つまり、国が破綻しない限り損はしないってことですね。
変動10年はインフレに追随
変動金利型10年満期のタイプは半年ごとに利率見直しとなります。
現在のように金利上昇局面では今後の金利上昇分も織り込んでいきます。
途中解約も可能
国債は発行から1年を経てば解約も可能です。
ただし、直前2回分の利子(税引前)相当額×0.79685のペナルティがあります。
国債は年2回利子がもらえますので1年以上持てば元本割れ無しで解約が可能となるってことです。
流動性も他の債券と違って高いのでその点も心配いりません。
デメリット:途中換金ペナルティとインフレ負けリスク
それではデメリットはないのでしょうか?
金利上昇のタイムラグ
変動10年でも市場金利が上がってから反映まで半年待ちとなります。
固定は金利上昇の恩恵を受けることはできません。
早期換金のコスト
メリットで途中解約ができると書きましたが、ペナルティ分はデメリットとも言えるでしょう。
実質利回りがマイナス化する恐れ
金利上昇が2%が維持されるような状況では、1%利率でも実質は目減りしているということです。

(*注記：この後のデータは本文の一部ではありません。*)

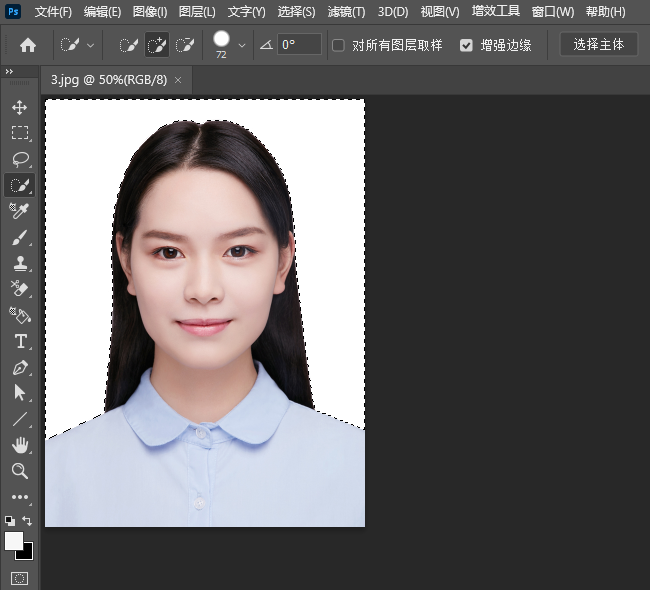Select the Clone Stamp tool
650x590 pixels.
pos(20,264)
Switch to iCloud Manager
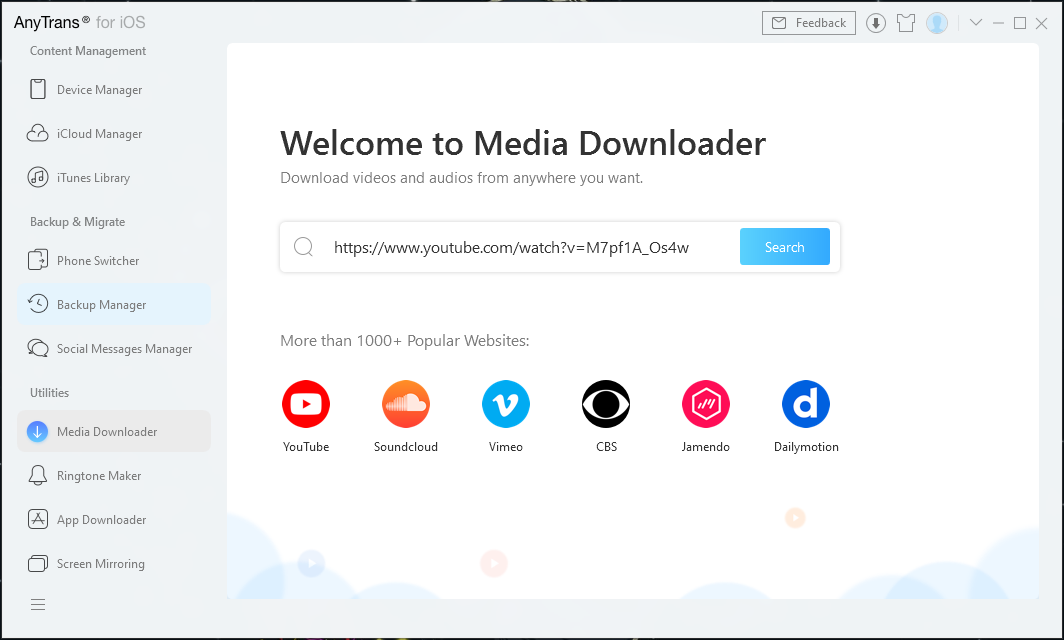The image size is (1064, 640). point(99,134)
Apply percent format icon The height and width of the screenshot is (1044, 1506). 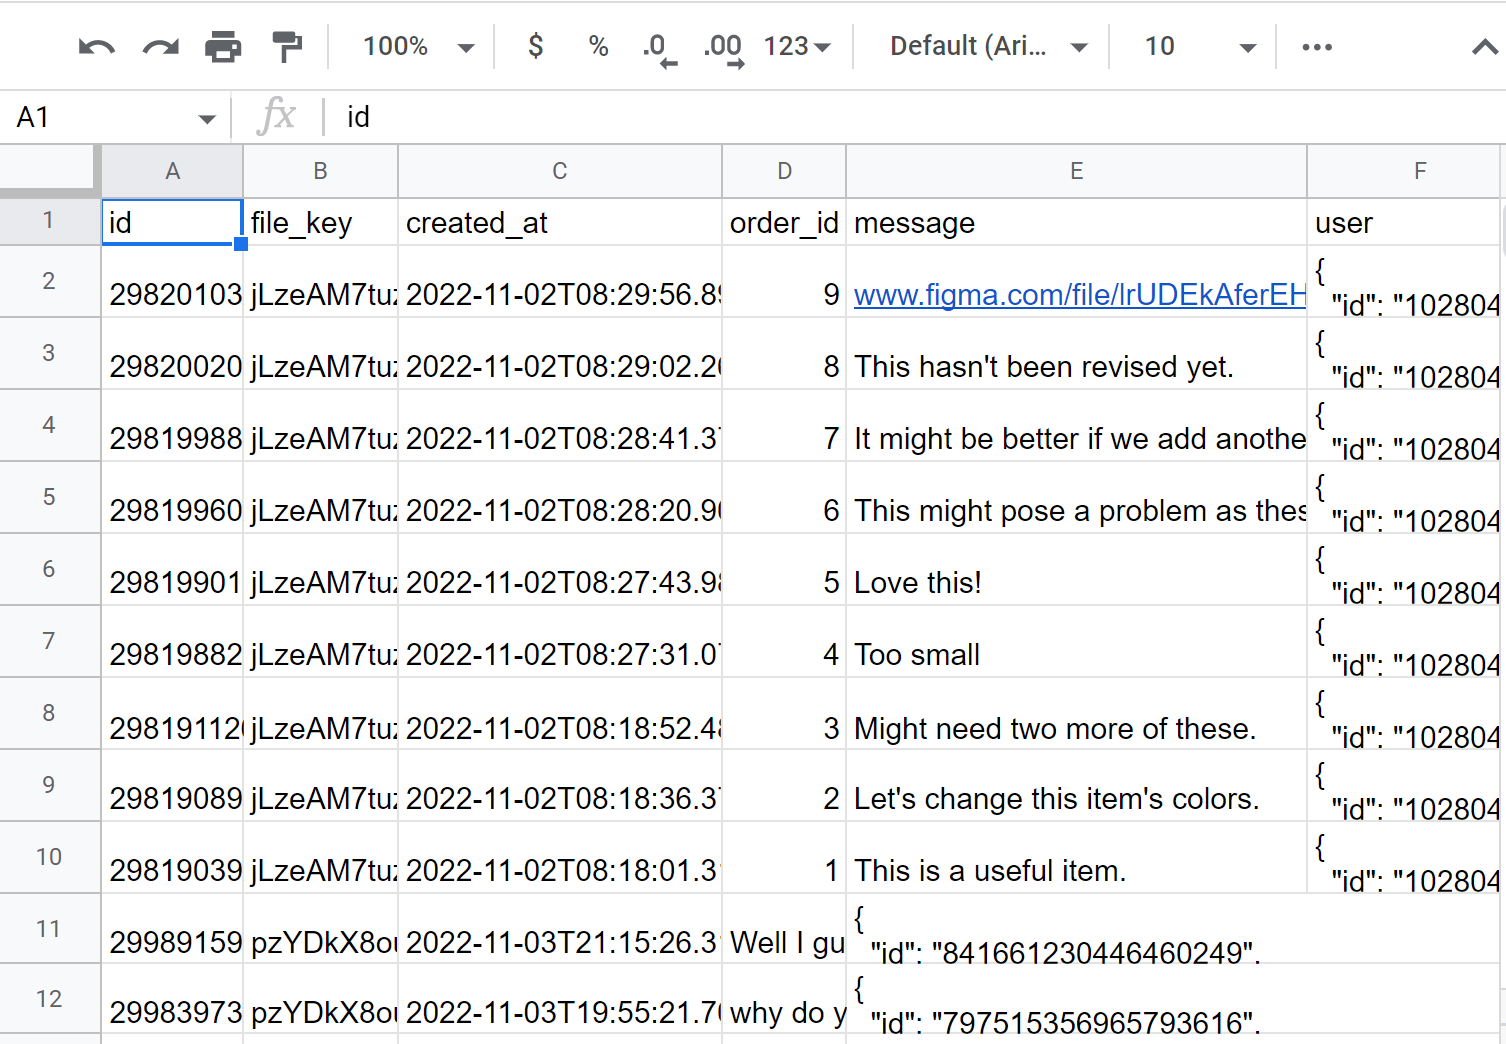point(598,47)
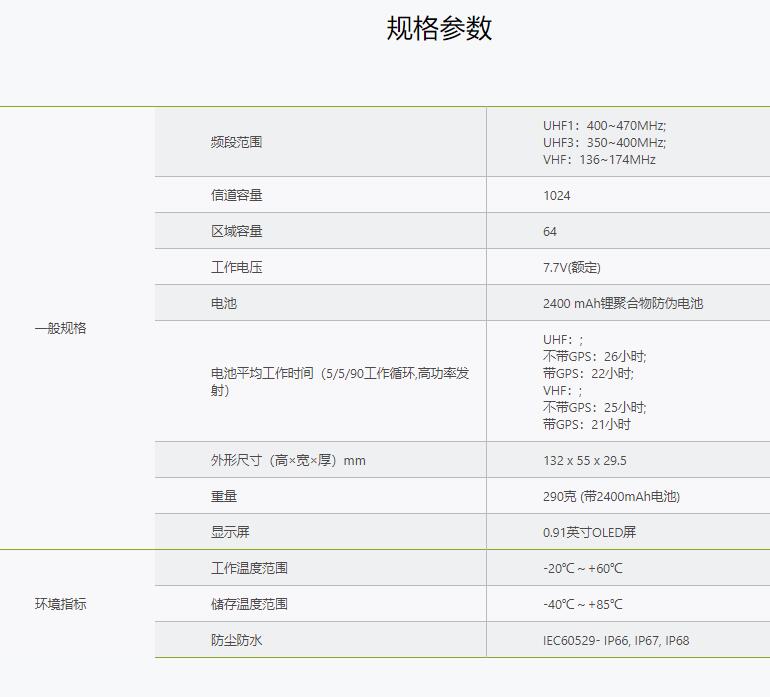This screenshot has width=770, height=697.
Task: Select the 工作温度范围 row label
Action: pyautogui.click(x=249, y=568)
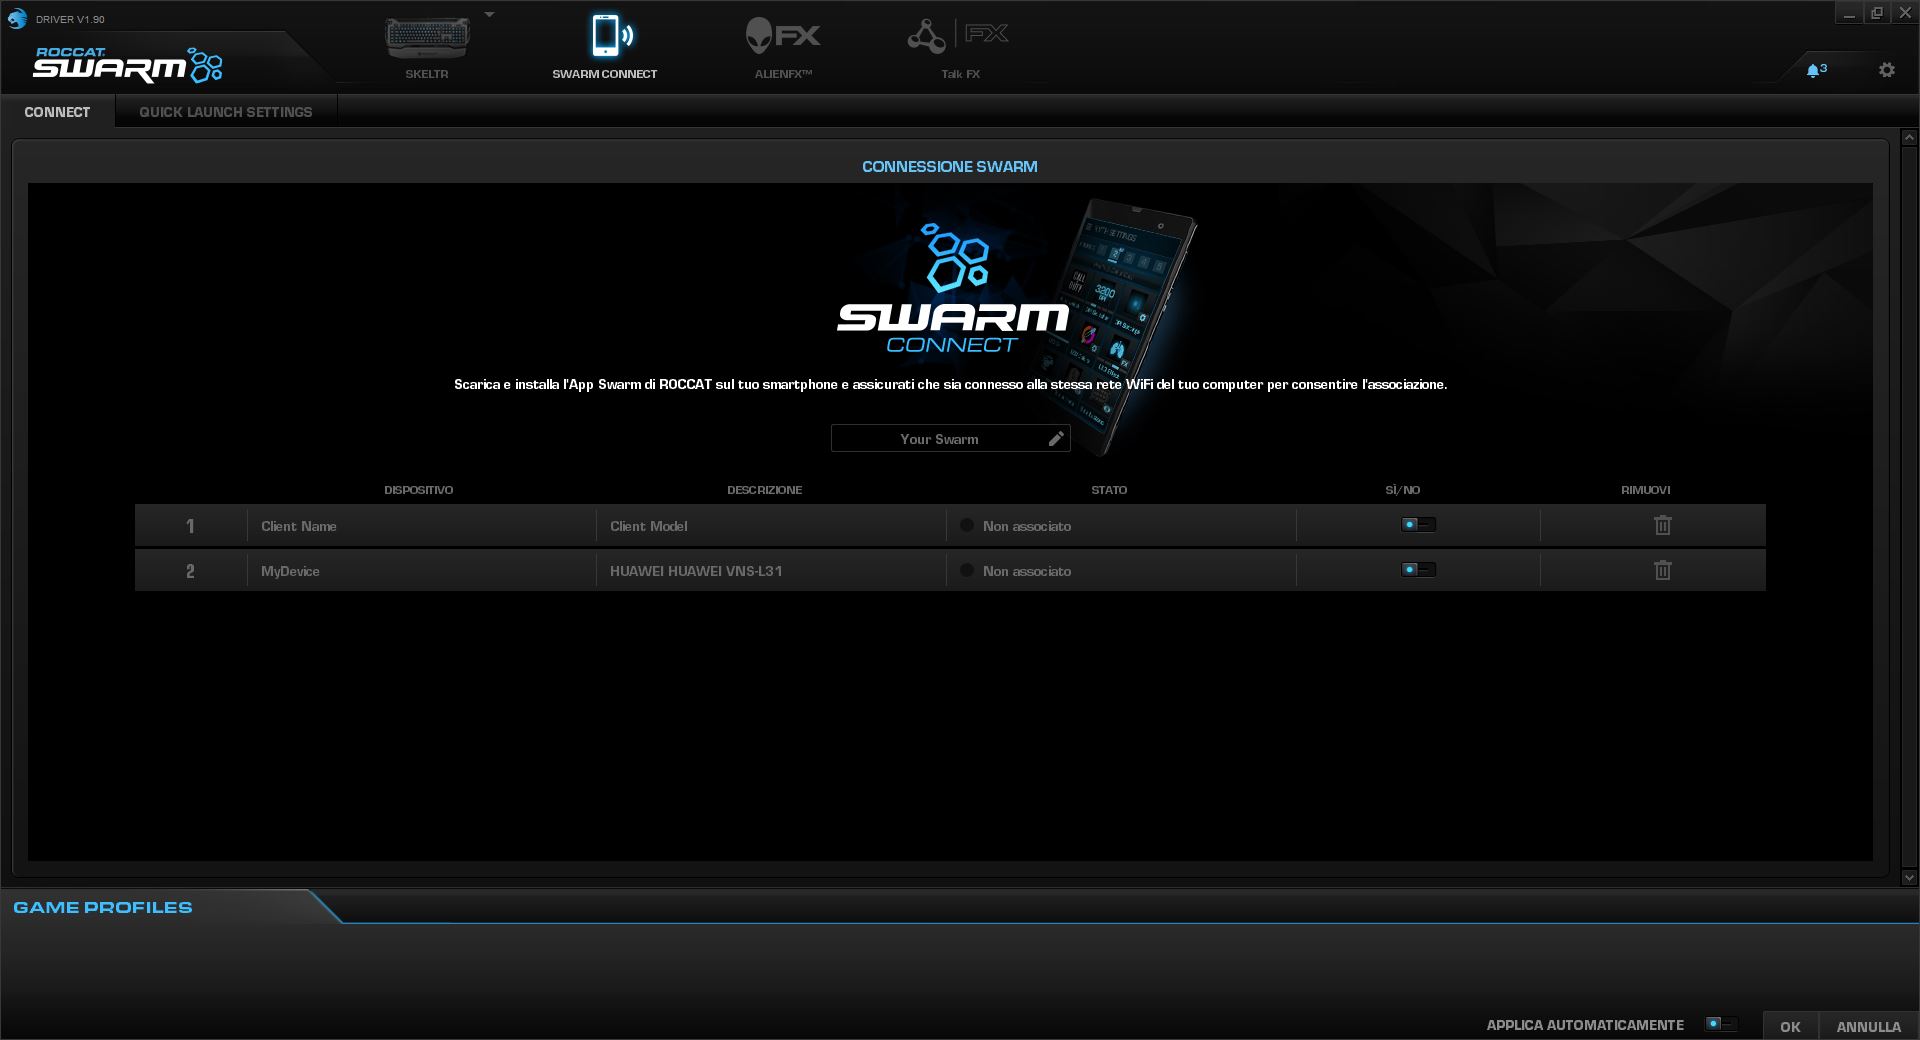Toggle Sì/No switch for MyDevice HUAWEI
Screen dimensions: 1920x1040
point(1418,570)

このあたりは預金に比べればマシですが、他の資産と比べるとデメリットになりますね。
外貨建て債券よりリターンが低い
米国10年債は4%台。
為替リスクはありますが、リターンだけ比較すればかなり見劣りします。
他の金融商品・他国債との比較
それでは他の金融商品と比較してみましょう。
商品 | 表面利率 | 期間 | 主なリスク |
---|---|---|---|
個人向け変動10年 | 1.00% | 10年 | 政府信用/金利 |
日本5年定期預金 | 0.25%前後 | 5年 | 銀行信用 |
AA格5年社債 | 1.5〜2.0% | 5年 | 信用/流動性 |
米10年国債(ヘッジなし) | 4.4% | 10年 | 為替 |
国内高配当株ETF | 利回り3%前後 | 無期限 | 価格変動 |
国債は低リスク・低リターンといった感じですね。
証券会社のキャッシュバックキャンペーンを活用しよう
正直、国債はどこで買っても基本的に同じです。
違いは各社が実施するキャンペーンです。
定期的にキャンペーンが実施されていますのでそれを狙っていくのが良いでしょう。
まとめ:目的と資産配分で“買い時”は変わる
国債利率が1%台になったことで、個人向け国債は「安全×実質利回り1%」を確保できる有力な円建て資産になりました。
キャッシュバックキャンペーンを活用すれば、実質利回りは1.2〜2.0%
それなりに投資対象となりえるレベルになってきましたね。
ただしインフレが2%を超え続けるシナリオでは“実質マイナス”の可能性も。目的別にリスクと期間を見極めて活用しましょう。